WHAT YOU ARE ASKED TO DO
Pictures are to be excluded. Please print only the lines from the one containing "Screen dimensions: 387x326" through the end of the data, exactly as they appear.

AVAILABLE DATA: Begin

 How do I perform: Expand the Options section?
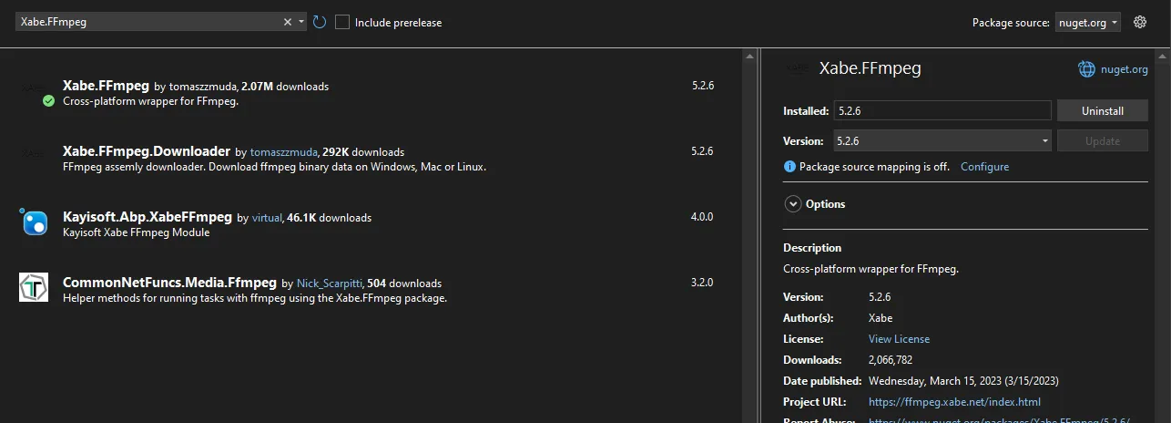792,204
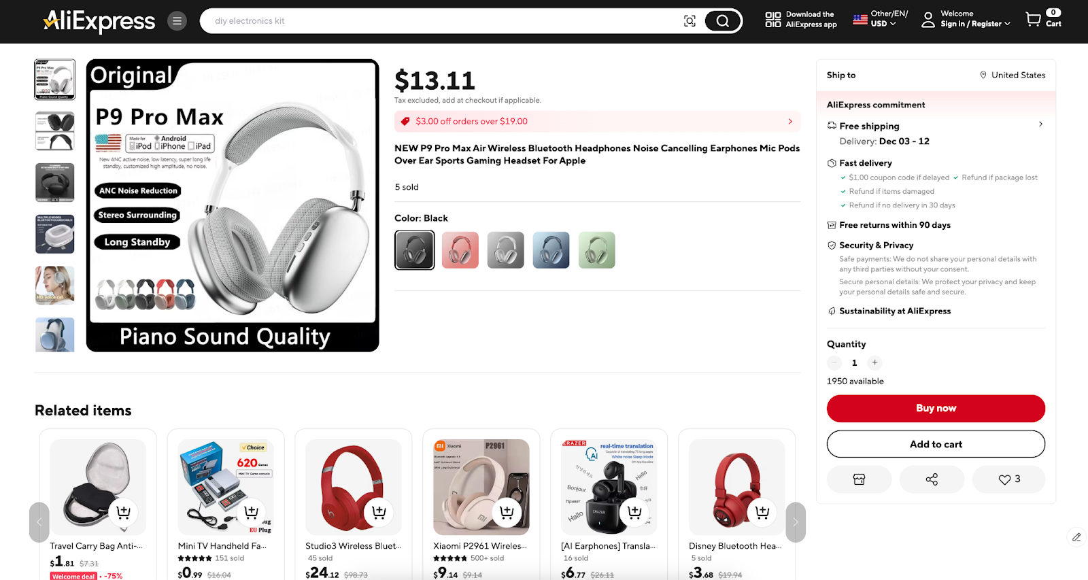The height and width of the screenshot is (580, 1088).
Task: Select the blue headphone color
Action: (x=551, y=250)
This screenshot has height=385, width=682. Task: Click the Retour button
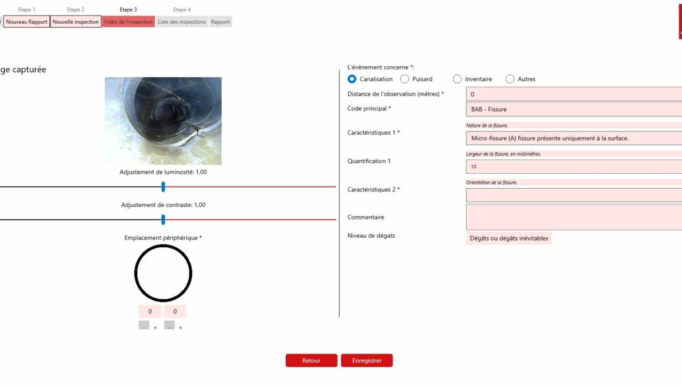[x=312, y=360]
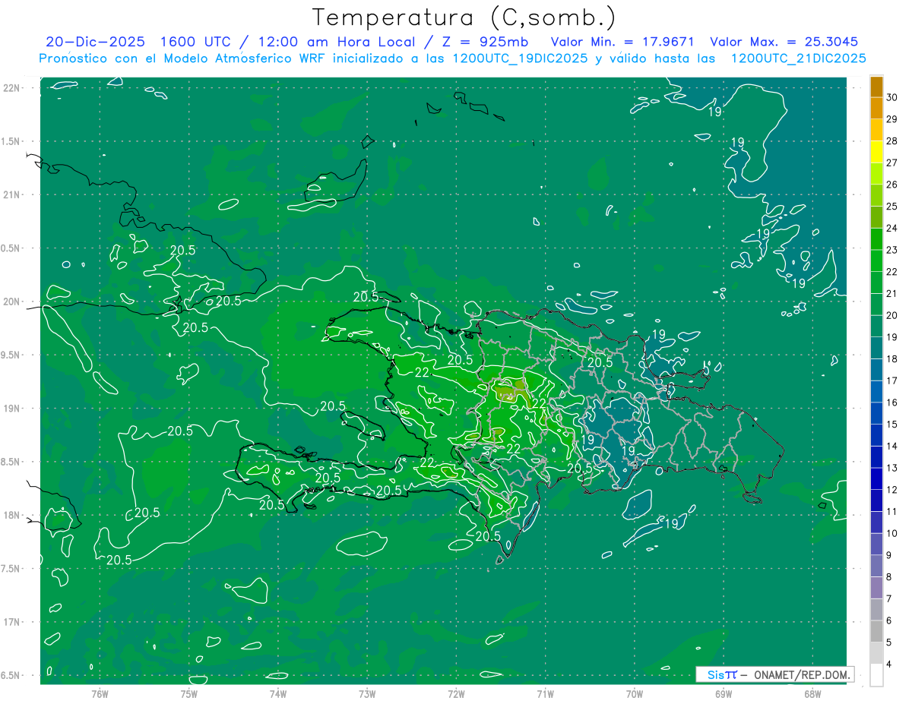The height and width of the screenshot is (704, 912).
Task: Click the white 4 degree legend swatch
Action: click(876, 675)
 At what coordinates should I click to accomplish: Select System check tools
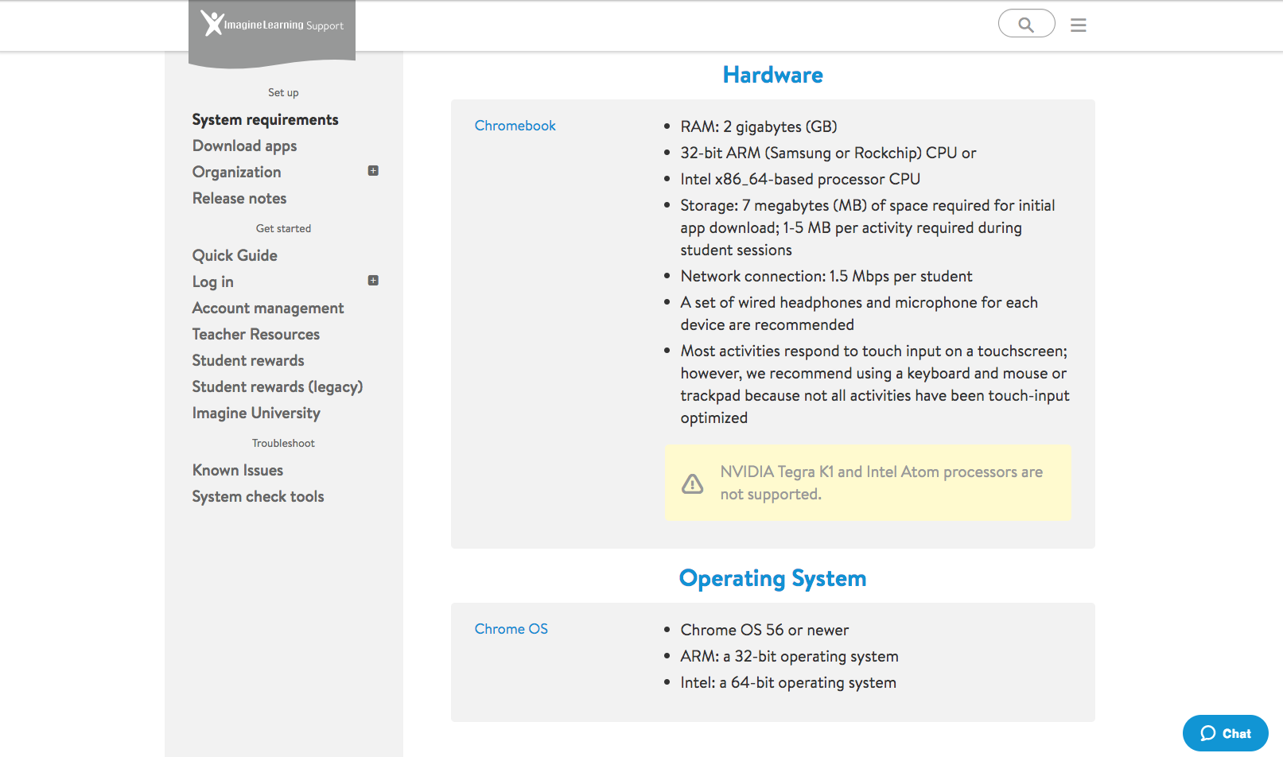[x=258, y=496]
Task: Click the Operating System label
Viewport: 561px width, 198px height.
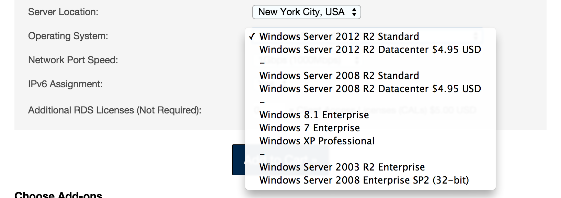Action: (68, 36)
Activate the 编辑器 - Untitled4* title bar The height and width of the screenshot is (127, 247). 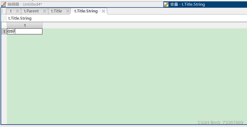(82, 4)
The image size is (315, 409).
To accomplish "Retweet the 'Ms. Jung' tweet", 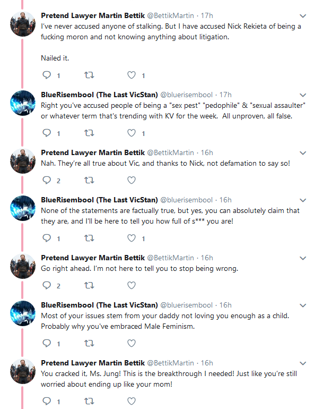I will [x=89, y=401].
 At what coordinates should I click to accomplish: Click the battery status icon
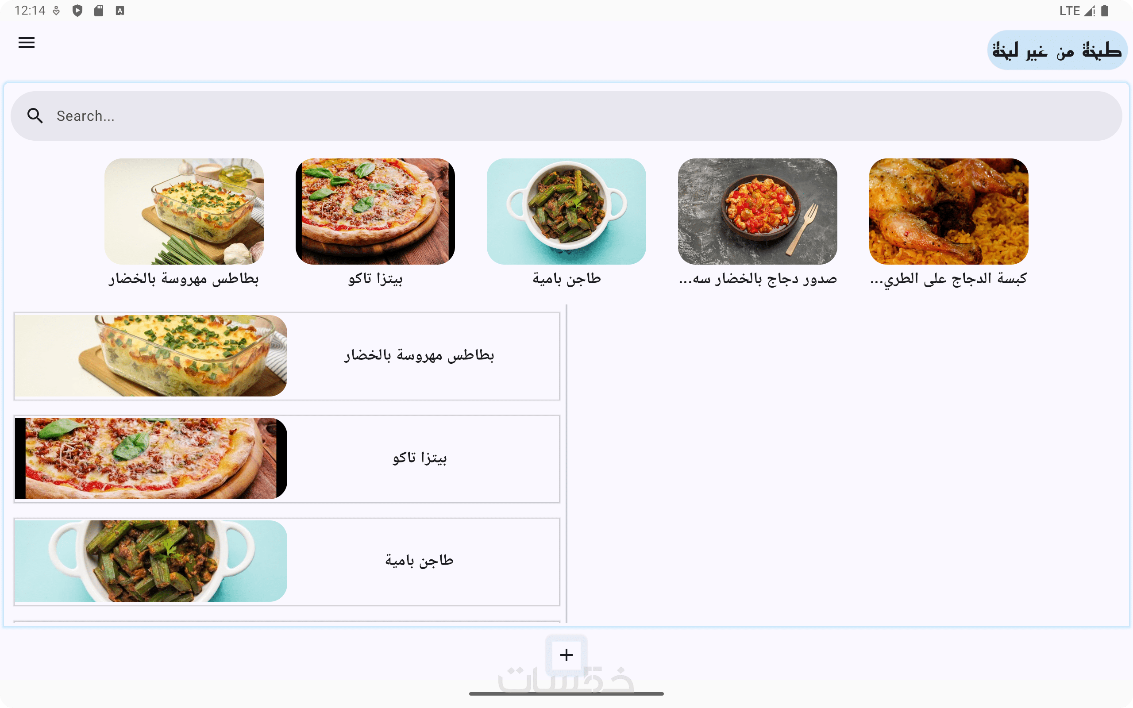pos(1104,10)
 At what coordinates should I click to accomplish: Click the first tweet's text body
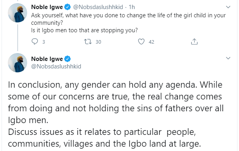pyautogui.click(x=128, y=23)
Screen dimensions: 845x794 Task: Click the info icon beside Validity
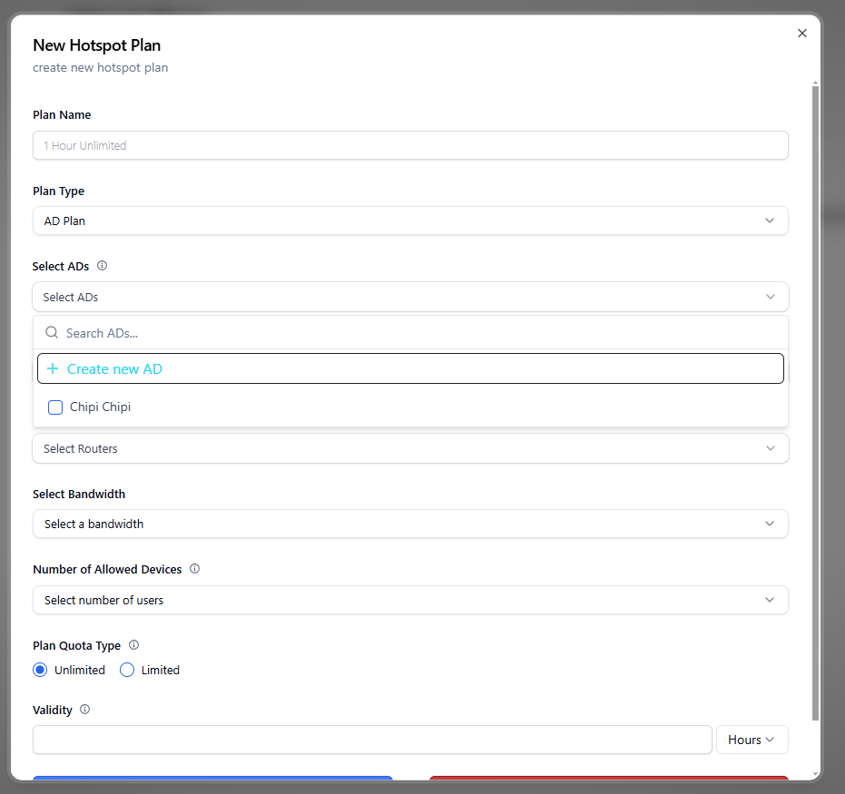click(x=84, y=710)
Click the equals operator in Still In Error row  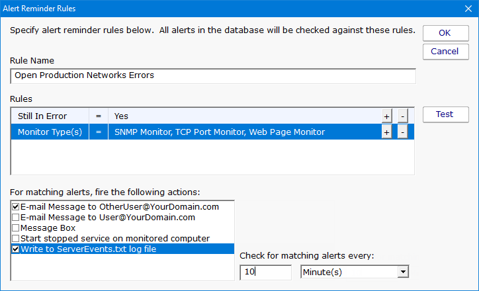pyautogui.click(x=98, y=116)
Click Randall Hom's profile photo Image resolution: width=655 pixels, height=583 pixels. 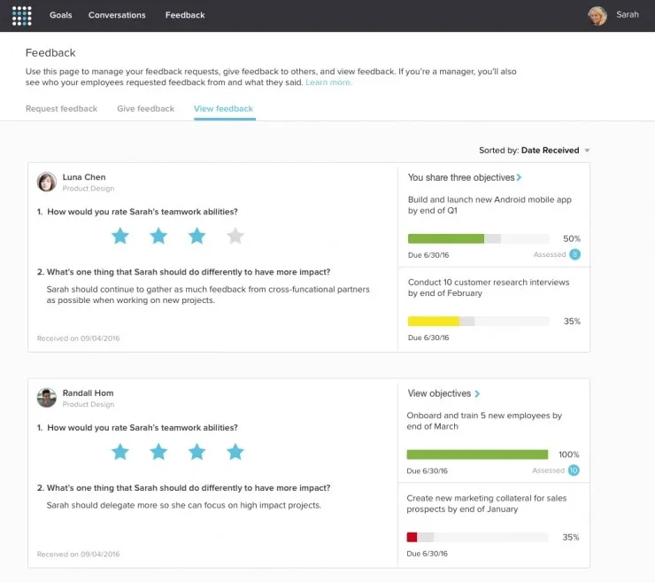pyautogui.click(x=47, y=398)
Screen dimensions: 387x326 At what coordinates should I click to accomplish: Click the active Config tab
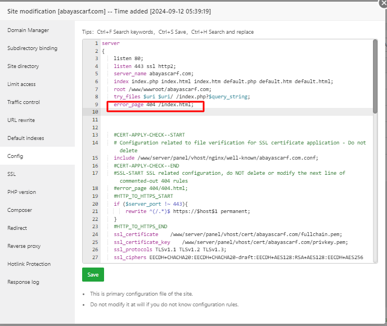point(15,156)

AVAILABLE DATA: End

ANSWER BOX
Screen dimensions: 387x326 At what coordinates should I click to accomplish: Click the active Config tab
point(15,156)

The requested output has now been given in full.